■ WHAT IS REQUIRED:
Answer these questions from the legal excerpt below on Rodriguez's motion to exclude his interview statements:
1. What did Officer Ibarra base his Miranda advisement to Rodriguez on?
2. Which of Rodriguez's motions in limine, when denied, became the basis of his appeal?
3. How many hours in total did Dr. Gomez's two discussions with Rodriguez last?

■ EXTRACT TO READ:
Prior to trial, Rodriguez moved to exclude his interview statements under Evidence Code section 402. At the motion hearing, Officer Ibarra testified he was a department certified Spanish speaker and that his advisement of Miranda rights to Rodriguez was based upon a department issued card printed in Spanish. Ibarra opined that Rodriguez had understood Ibarra's interview questions. Ibarra testified that, prior to answering questions specific to A.'s allegations, Rodriguez had confirmed his understanding of each Miranda advisement and then affirmed he wanted to talk about the reason he was at the police station. Ibarra testified that at no point did Rodriguez ask for an attorney or request that questioning cease. C. Dr. Gomez's Expert Testimony

Rodriguez made two motions in limine to exclude his statements. The first was an oral motion made when the parties believed the audio recording of the interview had been lost. The trial court ruled evidence of Rodriguez's statements could be admitted as evidence at trial. Subsequently, Officer Ibarra located the recording, which was made available to Rodriguez. Trial was continued and defense counsel subsequently filed a written motion in limine based upon the recording. The court's denial of the second written motion is the basis of Rodriguez's appeal.

In support of his motion to exclude his interview statements, Rodriguez presented testimony by neuropsychologist Dr. Francisco Gomez, Ph.D. Gomez had performed a forensic evaluation of Rodriguez which included two discussions with Rodriguez, totaling five hours, in 2017. Gomez opined that Rodriguez was able to only "minimally" understand Miranda advisements when Gomez explained them. Gomez said Rodriguez had oftentimes said "yes" before Gomez had finished a question and had "missed" some questions when Gomez tried to verify Rodriguez's understanding of his informed consent to the evaluation.

■ DATA EXCERPTS:
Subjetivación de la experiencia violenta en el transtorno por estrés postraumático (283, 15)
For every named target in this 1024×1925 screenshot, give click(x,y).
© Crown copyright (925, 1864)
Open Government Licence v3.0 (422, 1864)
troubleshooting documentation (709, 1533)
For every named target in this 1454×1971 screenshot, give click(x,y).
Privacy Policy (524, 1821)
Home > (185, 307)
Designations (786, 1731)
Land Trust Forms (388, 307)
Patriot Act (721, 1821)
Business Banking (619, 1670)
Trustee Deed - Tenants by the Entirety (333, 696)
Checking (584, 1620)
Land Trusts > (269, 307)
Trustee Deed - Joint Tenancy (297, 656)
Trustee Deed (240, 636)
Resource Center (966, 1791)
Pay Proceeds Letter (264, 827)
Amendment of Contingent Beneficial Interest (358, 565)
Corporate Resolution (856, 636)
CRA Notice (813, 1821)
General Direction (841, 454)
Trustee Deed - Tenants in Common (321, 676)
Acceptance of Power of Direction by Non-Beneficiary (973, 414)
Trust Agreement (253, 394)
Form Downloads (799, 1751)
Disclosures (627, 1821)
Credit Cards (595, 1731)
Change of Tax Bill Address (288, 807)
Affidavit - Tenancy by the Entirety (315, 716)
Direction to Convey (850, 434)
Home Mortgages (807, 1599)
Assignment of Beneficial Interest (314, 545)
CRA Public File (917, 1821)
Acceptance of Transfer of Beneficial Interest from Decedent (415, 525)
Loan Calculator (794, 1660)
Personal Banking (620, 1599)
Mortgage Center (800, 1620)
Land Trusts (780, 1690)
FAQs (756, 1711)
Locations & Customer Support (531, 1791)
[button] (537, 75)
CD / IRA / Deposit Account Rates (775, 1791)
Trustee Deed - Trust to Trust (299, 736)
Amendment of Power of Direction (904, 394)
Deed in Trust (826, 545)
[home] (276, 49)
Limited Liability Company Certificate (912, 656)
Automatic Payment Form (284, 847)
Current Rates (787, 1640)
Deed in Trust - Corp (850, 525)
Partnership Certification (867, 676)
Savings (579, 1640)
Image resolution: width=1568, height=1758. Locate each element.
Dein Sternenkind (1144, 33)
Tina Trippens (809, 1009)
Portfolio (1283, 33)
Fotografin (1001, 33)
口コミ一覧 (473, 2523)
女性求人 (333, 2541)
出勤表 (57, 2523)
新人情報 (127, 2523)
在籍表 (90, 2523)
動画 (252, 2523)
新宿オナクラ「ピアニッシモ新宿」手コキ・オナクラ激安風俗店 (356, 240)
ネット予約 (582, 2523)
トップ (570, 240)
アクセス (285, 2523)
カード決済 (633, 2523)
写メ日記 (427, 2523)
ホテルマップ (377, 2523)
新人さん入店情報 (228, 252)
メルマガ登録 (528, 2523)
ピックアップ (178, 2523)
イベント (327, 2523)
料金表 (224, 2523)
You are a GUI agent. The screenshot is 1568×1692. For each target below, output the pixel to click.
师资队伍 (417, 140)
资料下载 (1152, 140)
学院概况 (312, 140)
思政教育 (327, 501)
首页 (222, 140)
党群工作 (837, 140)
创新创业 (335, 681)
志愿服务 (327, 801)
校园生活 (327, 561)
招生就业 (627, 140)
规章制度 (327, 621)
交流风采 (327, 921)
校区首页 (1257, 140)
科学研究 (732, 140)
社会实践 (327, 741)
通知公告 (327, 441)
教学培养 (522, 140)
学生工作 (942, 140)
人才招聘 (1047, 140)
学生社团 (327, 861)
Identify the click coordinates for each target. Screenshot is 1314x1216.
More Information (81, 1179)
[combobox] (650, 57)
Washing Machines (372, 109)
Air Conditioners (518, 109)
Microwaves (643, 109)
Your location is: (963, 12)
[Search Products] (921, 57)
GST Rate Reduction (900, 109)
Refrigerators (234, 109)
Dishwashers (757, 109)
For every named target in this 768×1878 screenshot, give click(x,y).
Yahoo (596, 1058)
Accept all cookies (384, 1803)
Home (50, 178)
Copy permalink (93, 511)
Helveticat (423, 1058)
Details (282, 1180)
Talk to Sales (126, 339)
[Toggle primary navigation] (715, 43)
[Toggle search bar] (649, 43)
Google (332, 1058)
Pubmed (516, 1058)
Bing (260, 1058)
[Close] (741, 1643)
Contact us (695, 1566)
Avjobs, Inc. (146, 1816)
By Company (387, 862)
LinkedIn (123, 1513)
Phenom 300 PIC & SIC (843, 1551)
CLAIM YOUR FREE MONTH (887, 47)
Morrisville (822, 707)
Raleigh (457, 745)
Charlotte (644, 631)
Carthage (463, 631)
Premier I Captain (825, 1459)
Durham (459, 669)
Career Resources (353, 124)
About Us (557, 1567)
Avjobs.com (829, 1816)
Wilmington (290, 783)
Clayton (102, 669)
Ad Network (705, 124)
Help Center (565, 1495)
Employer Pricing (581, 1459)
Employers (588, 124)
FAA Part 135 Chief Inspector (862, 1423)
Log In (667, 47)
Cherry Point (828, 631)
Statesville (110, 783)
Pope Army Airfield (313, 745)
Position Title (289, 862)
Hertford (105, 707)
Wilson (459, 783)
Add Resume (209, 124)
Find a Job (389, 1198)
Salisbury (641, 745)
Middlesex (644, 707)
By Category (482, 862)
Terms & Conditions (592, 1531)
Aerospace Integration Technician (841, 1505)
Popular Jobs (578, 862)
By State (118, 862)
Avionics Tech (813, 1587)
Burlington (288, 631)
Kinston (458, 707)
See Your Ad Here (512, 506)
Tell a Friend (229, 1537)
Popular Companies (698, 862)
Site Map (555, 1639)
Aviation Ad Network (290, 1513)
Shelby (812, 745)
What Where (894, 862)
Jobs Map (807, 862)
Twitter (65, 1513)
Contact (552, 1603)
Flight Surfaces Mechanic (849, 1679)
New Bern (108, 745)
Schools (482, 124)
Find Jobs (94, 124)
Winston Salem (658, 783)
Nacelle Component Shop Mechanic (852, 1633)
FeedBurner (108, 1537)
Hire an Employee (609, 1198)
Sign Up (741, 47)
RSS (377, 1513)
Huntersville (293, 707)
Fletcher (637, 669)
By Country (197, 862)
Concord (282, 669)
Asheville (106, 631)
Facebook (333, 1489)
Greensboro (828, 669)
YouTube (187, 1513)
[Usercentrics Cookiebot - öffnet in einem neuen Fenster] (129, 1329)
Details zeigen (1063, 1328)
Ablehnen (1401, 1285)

■ OUTPUT FOR THIS TASK:
1. A department-issued card printed in Spanish.
2. The second one, the written motion in limine.
3. Five hours.